**Exercise directions:**
Reproduce the rows below word for word.

**Element and text location data:**
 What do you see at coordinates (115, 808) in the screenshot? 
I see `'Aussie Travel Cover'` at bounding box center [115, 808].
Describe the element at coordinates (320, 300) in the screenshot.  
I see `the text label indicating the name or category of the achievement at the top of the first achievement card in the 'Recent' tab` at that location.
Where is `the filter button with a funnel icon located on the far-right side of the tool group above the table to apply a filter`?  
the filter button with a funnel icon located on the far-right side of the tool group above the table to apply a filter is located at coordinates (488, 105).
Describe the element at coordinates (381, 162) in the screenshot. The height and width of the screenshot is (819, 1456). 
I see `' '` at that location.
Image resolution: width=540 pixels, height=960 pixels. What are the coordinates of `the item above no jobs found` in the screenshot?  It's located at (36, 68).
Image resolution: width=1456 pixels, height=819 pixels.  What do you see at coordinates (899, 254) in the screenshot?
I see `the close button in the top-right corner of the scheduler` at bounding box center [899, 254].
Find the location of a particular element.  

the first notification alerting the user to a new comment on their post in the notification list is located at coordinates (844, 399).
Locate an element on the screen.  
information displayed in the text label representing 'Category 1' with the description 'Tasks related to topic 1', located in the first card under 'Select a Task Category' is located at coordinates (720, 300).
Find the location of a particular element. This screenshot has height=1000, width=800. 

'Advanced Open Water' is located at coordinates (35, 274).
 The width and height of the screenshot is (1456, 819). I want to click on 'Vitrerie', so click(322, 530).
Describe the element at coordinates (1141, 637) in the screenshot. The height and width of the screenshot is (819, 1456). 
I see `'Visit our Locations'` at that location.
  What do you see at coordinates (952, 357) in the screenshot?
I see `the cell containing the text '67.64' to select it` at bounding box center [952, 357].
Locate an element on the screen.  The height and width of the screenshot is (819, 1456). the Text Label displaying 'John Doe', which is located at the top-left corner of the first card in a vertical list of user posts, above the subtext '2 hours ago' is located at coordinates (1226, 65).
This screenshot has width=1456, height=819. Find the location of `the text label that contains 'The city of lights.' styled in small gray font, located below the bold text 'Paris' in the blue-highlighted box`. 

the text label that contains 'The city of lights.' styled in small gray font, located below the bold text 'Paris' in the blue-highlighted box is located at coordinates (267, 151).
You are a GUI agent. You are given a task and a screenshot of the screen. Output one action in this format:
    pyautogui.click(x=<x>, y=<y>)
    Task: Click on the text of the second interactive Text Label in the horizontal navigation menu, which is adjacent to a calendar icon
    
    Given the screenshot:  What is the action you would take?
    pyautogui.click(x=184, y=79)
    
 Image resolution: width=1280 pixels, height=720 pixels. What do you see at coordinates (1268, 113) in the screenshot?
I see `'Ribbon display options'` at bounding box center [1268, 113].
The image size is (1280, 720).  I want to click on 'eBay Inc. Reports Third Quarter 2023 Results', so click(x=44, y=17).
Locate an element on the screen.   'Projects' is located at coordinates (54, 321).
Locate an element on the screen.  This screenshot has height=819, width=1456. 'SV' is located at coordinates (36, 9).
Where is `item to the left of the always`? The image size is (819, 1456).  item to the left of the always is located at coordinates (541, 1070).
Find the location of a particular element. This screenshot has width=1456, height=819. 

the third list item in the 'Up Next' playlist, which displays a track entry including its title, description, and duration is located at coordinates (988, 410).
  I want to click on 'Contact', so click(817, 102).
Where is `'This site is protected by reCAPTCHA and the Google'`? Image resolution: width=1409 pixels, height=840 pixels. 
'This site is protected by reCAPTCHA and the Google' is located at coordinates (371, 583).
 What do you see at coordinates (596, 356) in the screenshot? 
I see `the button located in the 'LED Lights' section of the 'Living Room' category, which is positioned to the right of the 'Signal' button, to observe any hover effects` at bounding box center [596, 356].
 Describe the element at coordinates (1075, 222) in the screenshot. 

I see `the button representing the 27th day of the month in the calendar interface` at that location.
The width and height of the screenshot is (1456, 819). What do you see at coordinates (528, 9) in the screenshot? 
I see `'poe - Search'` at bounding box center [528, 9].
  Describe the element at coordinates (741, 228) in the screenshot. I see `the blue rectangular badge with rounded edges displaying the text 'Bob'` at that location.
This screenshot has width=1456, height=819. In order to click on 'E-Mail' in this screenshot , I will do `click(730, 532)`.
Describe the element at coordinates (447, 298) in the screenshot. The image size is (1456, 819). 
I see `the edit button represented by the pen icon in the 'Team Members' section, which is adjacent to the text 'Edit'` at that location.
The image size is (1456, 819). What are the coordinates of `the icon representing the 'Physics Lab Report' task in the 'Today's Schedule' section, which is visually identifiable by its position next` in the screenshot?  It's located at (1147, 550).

**Reply to the exercise:**
 What do you see at coordinates (115, 808) in the screenshot? 
I see `'Aussie Travel Cover'` at bounding box center [115, 808].
Describe the element at coordinates (320, 300) in the screenshot.  
I see `the text label indicating the name or category of the achievement at the top of the first achievement card in the 'Recent' tab` at that location.
Where is `the filter button with a funnel icon located on the far-right side of the tool group above the table to apply a filter`?  
the filter button with a funnel icon located on the far-right side of the tool group above the table to apply a filter is located at coordinates (488, 105).
Describe the element at coordinates (381, 162) in the screenshot. The height and width of the screenshot is (819, 1456). 
I see `' '` at that location.
Image resolution: width=540 pixels, height=960 pixels. What are the coordinates of `the item above no jobs found` in the screenshot?  It's located at (36, 68).
Image resolution: width=1456 pixels, height=819 pixels.  What do you see at coordinates (899, 254) in the screenshot?
I see `the close button in the top-right corner of the scheduler` at bounding box center [899, 254].
Find the location of a particular element.  

the first notification alerting the user to a new comment on their post in the notification list is located at coordinates (844, 399).
Locate an element on the screen.  
information displayed in the text label representing 'Category 1' with the description 'Tasks related to topic 1', located in the first card under 'Select a Task Category' is located at coordinates (720, 300).
Find the location of a particular element. This screenshot has height=1000, width=800. 

'Advanced Open Water' is located at coordinates (35, 274).
 The width and height of the screenshot is (1456, 819). I want to click on 'Vitrerie', so click(322, 530).
Describe the element at coordinates (1141, 637) in the screenshot. The height and width of the screenshot is (819, 1456). 
I see `'Visit our Locations'` at that location.
  What do you see at coordinates (952, 357) in the screenshot?
I see `the cell containing the text '67.64' to select it` at bounding box center [952, 357].
Locate an element on the screen.  The height and width of the screenshot is (819, 1456). the Text Label displaying 'John Doe', which is located at the top-left corner of the first card in a vertical list of user posts, above the subtext '2 hours ago' is located at coordinates (1226, 65).
This screenshot has width=1456, height=819. Find the location of `the text label that contains 'The city of lights.' styled in small gray font, located below the bold text 'Paris' in the blue-highlighted box`. 

the text label that contains 'The city of lights.' styled in small gray font, located below the bold text 'Paris' in the blue-highlighted box is located at coordinates (267, 151).
You are a GUI agent. You are given a task and a screenshot of the screen. Output one action in this format:
    pyautogui.click(x=<x>, y=<y>)
    Task: Click on the text of the second interactive Text Label in the horizontal navigation menu, which is adjacent to a calendar icon
    
    Given the screenshot:  What is the action you would take?
    pyautogui.click(x=184, y=79)
    
 Image resolution: width=1280 pixels, height=720 pixels. What do you see at coordinates (1268, 113) in the screenshot?
I see `'Ribbon display options'` at bounding box center [1268, 113].
The image size is (1280, 720).  I want to click on 'eBay Inc. Reports Third Quarter 2023 Results', so click(x=44, y=17).
Locate an element on the screen.   'Projects' is located at coordinates (54, 321).
Locate an element on the screen.  This screenshot has height=819, width=1456. 'SV' is located at coordinates (36, 9).
Where is `item to the left of the always`? The image size is (819, 1456).  item to the left of the always is located at coordinates (541, 1070).
Find the location of a particular element. This screenshot has width=1456, height=819. 

the third list item in the 'Up Next' playlist, which displays a track entry including its title, description, and duration is located at coordinates (988, 410).
  I want to click on 'Contact', so click(817, 102).
Where is `'This site is protected by reCAPTCHA and the Google'`? Image resolution: width=1409 pixels, height=840 pixels. 
'This site is protected by reCAPTCHA and the Google' is located at coordinates (371, 583).
 What do you see at coordinates (596, 356) in the screenshot? 
I see `the button located in the 'LED Lights' section of the 'Living Room' category, which is positioned to the right of the 'Signal' button, to observe any hover effects` at bounding box center [596, 356].
 Describe the element at coordinates (1075, 222) in the screenshot. 

I see `the button representing the 27th day of the month in the calendar interface` at that location.
The width and height of the screenshot is (1456, 819). What do you see at coordinates (528, 9) in the screenshot? 
I see `'poe - Search'` at bounding box center [528, 9].
  Describe the element at coordinates (741, 228) in the screenshot. I see `the blue rectangular badge with rounded edges displaying the text 'Bob'` at that location.
This screenshot has width=1456, height=819. In order to click on 'E-Mail' in this screenshot , I will do `click(730, 532)`.
Describe the element at coordinates (447, 298) in the screenshot. The image size is (1456, 819). 
I see `the edit button represented by the pen icon in the 'Team Members' section, which is adjacent to the text 'Edit'` at that location.
The image size is (1456, 819). What are the coordinates of `the icon representing the 'Physics Lab Report' task in the 'Today's Schedule' section, which is visually identifiable by its position next` in the screenshot?  It's located at (1147, 550).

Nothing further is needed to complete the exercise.